Julio Monteiro Martins – Francamente, eu não vejo este afastamento gradual de que você fala. O que existe de escritor brasileiro em mim, que deixei o Brasil já com mais de 40 anos de idade, é muito consolidado e profundo para ser relativizado pelo exílio. Nesta encarnação, digamos, eu sou irremediavelmente brasileiro. O que eu vejo é uma coisa mais complexa e mais interessante: uma relação dialética entre transformação e continuidade.
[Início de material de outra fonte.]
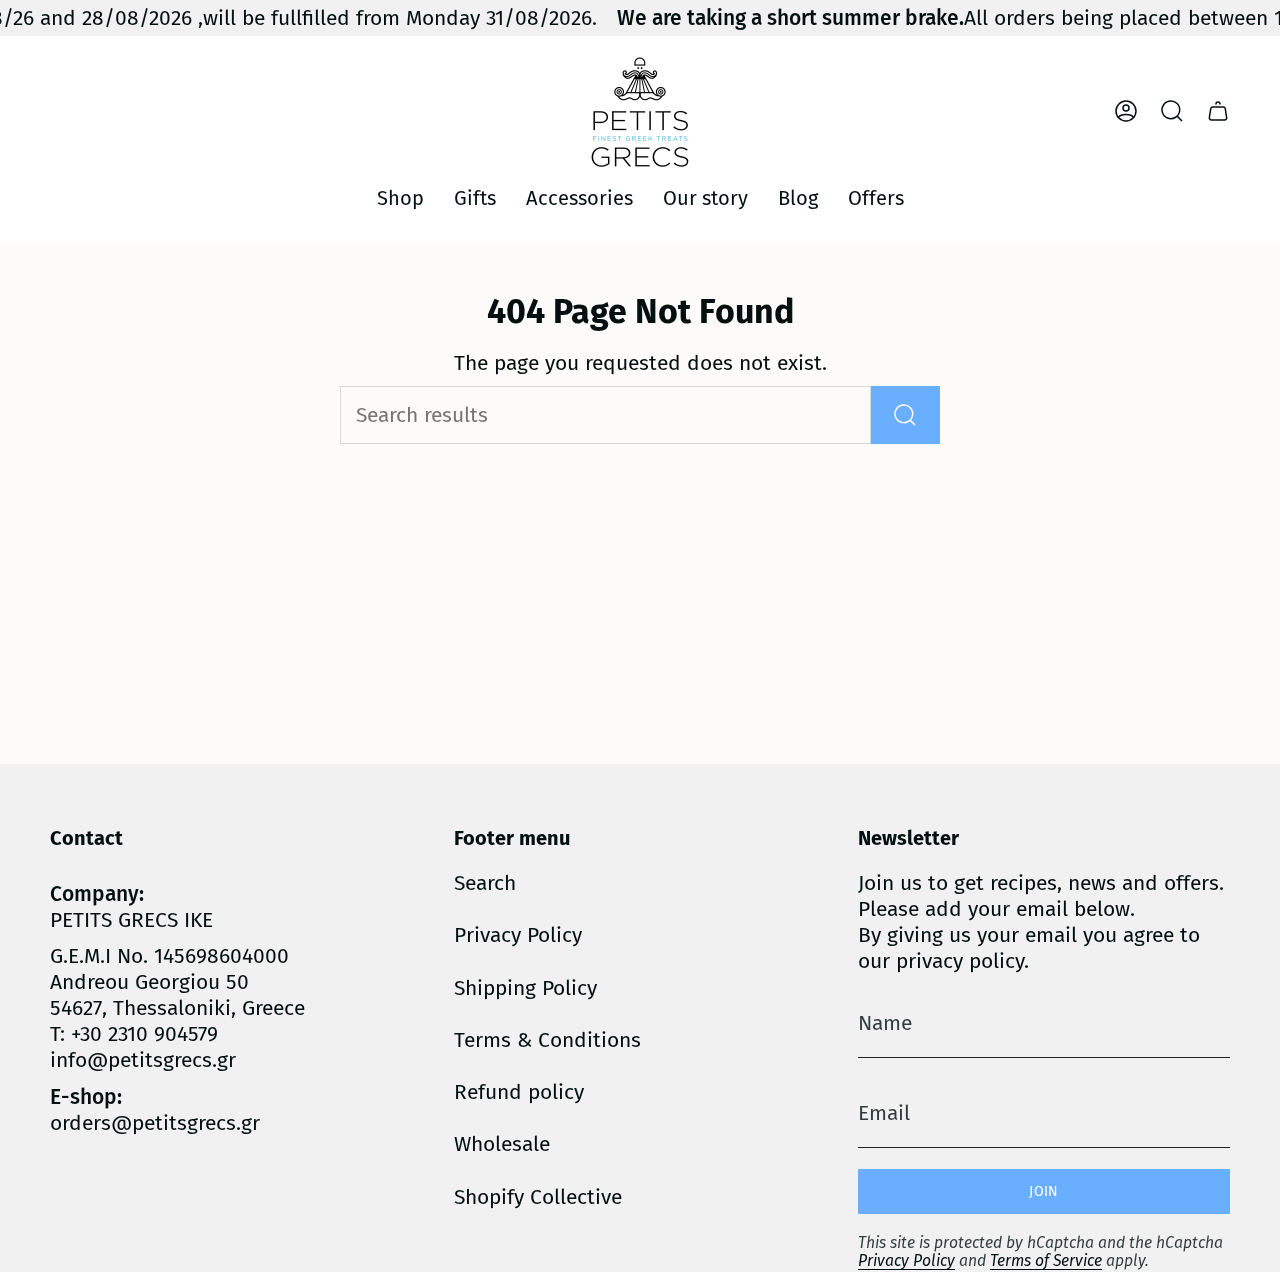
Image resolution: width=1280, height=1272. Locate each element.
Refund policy (519, 1092)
Em geral os críticos que se dedicam à literatura migrante privilegiam a mudança e os seus traumas em relação ao elemento da continuidade. Mas na minha opinião, por trás do “verniz” de uma outra língua, de nomes de personagens diferentes, de cenários e paisagens diversas, prevalecem os leitmotiv originais do escritor, as suas antigas obsessões, o seu universo temático pessoal e a sua vocação irresistível para um certo tipo de estilo e de metáfora. Por exemplo, em 1976 eu escrevi o conto “Sabe Quem Dançou?” em português, que fala de um “avião” de cocaína, o Toni, que trabalha para a sua amante, e que por ser menor de idade não levanta suspeitas e não corre o risco de ser preso. Em 2008, 32 anos depois portanto, eu escrevi em italiano, para o livro “L’amore scritto”, o conto “Marasma a Milano”, no qual um personagem chamado Toni faz entregas de papelotes de cocaína para a sua amante e não levanta suspeitas nem corre riscos de ser preso porque… tem mais de setenta anos. É um caso em que a continuidade prevale sobre a invenção, a não ser por um detalhe importante: a invulnerabilidade do protagonista advém do fato de que é adolescente num caso ou de que é senil no outro.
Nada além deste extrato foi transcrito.